"Our Hyacynth"?? Use of the word OUR

On the show “Keeping Up Appearances” the charachters us the phrase. “Our Rose is coming to dinner.” or “Our Hyacynth can be a pill”

I have never heard any other British show use the term “OUR” in front of a name before.

Is that for real?

Well, it’s definition 1e in the OED:

I’ll leave it to someone from that side of the pond to answer how common the usage is.

My grandmother on my father’s side used “our” to refer to relatives. It wasn’t generally constant, but usually as a question when a name was mentioned. (i.e., I saw Mike yesterday. Our Michael?) I live in the States, BTW.

I’ve read it in English mysteries, especially the older ones. It seems to be used mostly by the working class.

BTW, I love “Keeping Up Appearances”!

It’s mostly a northern English phenomenon, used, as previous posters said, when referring to a member of one’s family. It’s especially common in Liverpool. I don’t know if the series “Bread” (set in Liverpool) ever made it across the pond, but it was always used in that. I’m not sure where “Keeping Up Appearances” was meant to be set, but certainly the “common” side of the family sounded quite northern. I assume this was deliberate, as northern = common to a lot of (southern) Brits.

Sure, it’s used. I think I’ve heard it on “Coronation Street”, and I’m fairly sure I’ve heard it used in conversation while that side of the pond.

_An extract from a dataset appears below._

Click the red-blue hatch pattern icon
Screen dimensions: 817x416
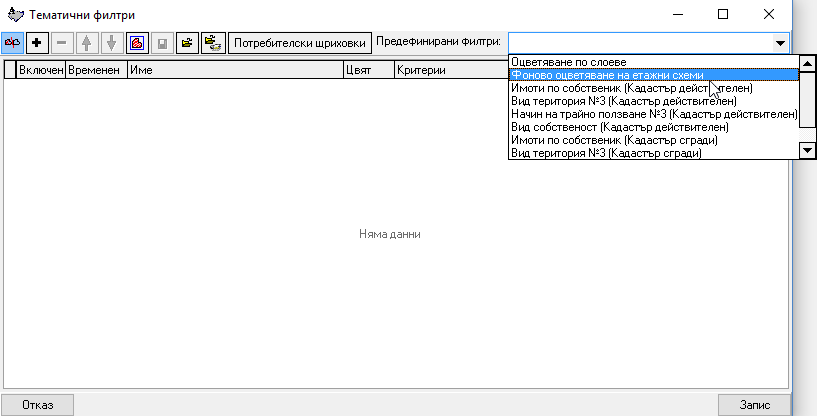click(136, 43)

Incidentally, I can’t stand “Keeping Up Appearances”. I used to enjoy it, but that woman is so nasty I can’t take it any more. If I could jump through the screen and throttle some sense into her I might watch it again, but being unable to affect the Evil One and those losers that put up with her makes my blood boil.

Watch Billy Elliot. Not only is it an excellent, critically loved movie, but it has a gratuitous use of ‘your’ and ‘our’ as adjectival indicators of familial relation.

Peace,
Your moriah

Can’t you just imagine TubaDiva’s family referring to “Our Humble TubaDiva”?

Fierra’s relatives in Birmingham have used this phrasing too when I visited them with her. I’ve also heard it from people we know in Devon and Cornwall.

It made its way to Ireland as well; just ask our cousin Nellie in Limerick.